ITFLY8 Architecture Home
ITFLY8 Architecture Home
ITFLY8 Architecture Home
Why Java’s HashMap Combines Arrays, Linked Lists, and Red‑Black Trees

1. What Is a Hash Table

Before discussing hash tables, we compare the basic performance of other data structures for insertion and lookup.

Array : Direct indexing gives O(1) lookup, but insertion or deletion requires shifting elements, O(n).
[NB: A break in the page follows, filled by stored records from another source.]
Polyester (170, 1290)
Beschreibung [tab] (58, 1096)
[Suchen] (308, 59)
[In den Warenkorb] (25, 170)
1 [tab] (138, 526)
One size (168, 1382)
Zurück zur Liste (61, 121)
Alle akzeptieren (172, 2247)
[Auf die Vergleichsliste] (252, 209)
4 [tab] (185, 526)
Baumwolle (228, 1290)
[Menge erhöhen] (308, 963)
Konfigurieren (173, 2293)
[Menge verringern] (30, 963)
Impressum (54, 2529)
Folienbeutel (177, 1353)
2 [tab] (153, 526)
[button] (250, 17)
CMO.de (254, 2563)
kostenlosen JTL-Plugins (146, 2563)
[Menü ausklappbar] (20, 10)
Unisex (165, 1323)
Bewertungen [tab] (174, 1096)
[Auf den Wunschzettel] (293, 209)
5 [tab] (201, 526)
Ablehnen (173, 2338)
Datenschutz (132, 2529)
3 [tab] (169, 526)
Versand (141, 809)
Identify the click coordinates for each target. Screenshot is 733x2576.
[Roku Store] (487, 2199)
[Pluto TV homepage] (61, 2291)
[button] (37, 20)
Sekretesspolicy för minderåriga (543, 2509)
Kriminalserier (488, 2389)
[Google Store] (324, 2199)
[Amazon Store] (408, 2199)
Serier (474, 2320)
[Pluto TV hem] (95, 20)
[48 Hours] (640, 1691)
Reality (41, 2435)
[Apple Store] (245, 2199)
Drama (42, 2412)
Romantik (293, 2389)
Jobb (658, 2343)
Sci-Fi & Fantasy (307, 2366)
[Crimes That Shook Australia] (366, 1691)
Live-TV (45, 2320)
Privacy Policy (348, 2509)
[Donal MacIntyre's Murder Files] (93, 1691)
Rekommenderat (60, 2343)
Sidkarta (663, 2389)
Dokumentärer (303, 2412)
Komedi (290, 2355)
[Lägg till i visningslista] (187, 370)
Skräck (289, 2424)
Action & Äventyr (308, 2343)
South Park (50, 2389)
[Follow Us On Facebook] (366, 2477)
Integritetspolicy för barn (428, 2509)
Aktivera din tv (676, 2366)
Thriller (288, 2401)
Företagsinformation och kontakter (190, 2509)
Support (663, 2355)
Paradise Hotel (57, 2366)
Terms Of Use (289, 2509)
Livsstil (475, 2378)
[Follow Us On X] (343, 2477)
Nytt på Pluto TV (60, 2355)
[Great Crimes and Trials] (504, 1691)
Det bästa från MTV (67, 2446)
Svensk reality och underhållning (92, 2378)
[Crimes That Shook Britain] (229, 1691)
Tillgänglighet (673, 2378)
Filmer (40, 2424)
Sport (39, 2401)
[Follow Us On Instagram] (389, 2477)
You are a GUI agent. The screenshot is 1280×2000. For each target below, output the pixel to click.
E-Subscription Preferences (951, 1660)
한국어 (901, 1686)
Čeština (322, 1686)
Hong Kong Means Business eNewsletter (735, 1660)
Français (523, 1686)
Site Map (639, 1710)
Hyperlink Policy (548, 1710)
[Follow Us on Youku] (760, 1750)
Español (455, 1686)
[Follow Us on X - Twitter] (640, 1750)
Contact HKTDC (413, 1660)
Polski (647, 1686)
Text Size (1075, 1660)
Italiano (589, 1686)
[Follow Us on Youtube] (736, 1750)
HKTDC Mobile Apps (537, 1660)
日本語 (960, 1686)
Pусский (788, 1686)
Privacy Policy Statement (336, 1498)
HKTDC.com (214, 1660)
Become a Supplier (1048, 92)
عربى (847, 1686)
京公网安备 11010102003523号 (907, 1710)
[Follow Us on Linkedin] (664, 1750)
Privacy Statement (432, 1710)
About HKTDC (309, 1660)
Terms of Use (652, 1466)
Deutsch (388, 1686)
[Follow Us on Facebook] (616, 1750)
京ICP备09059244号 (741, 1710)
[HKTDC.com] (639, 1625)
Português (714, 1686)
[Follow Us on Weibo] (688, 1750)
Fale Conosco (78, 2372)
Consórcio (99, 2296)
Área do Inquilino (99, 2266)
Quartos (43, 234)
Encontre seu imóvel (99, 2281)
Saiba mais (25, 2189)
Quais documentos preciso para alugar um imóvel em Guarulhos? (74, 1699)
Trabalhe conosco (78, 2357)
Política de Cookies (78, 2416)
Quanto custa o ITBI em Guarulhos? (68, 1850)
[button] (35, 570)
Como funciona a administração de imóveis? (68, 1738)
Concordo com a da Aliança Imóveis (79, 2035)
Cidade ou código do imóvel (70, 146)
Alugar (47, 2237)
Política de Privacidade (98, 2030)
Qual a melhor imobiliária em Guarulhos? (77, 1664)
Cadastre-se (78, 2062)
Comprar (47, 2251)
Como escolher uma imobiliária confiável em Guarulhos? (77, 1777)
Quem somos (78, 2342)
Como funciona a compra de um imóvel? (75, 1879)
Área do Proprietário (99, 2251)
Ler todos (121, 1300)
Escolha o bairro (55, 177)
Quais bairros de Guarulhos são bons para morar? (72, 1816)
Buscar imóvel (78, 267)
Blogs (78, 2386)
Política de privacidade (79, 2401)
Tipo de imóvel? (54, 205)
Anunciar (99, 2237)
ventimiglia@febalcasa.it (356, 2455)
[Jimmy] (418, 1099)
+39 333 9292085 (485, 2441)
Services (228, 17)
Searching by value is O(n) (or O(log n) for sorted arrays).

Linked List : Insertion and deletion after locating the position are O(1); searching is O(n).

Binary Tree : A balanced ordered binary tree provides O(log n) for insertion, lookup, and deletion.

Compared with these, a hash table stores entries in an array and, ignoring collisions, can perform add, delete, and lookup in O(1) time.

When adding or searching for an element, the key is passed through a hash function f(key) that maps it to an array index; the operation then completes with a single array access.

2. Hash Collisions

If two keys produce the same array index, a hash collision occurs. Java resolves collisions primarily with chaining (linked lists) and, in JDK 8, with red‑black trees when a bucket becomes too long.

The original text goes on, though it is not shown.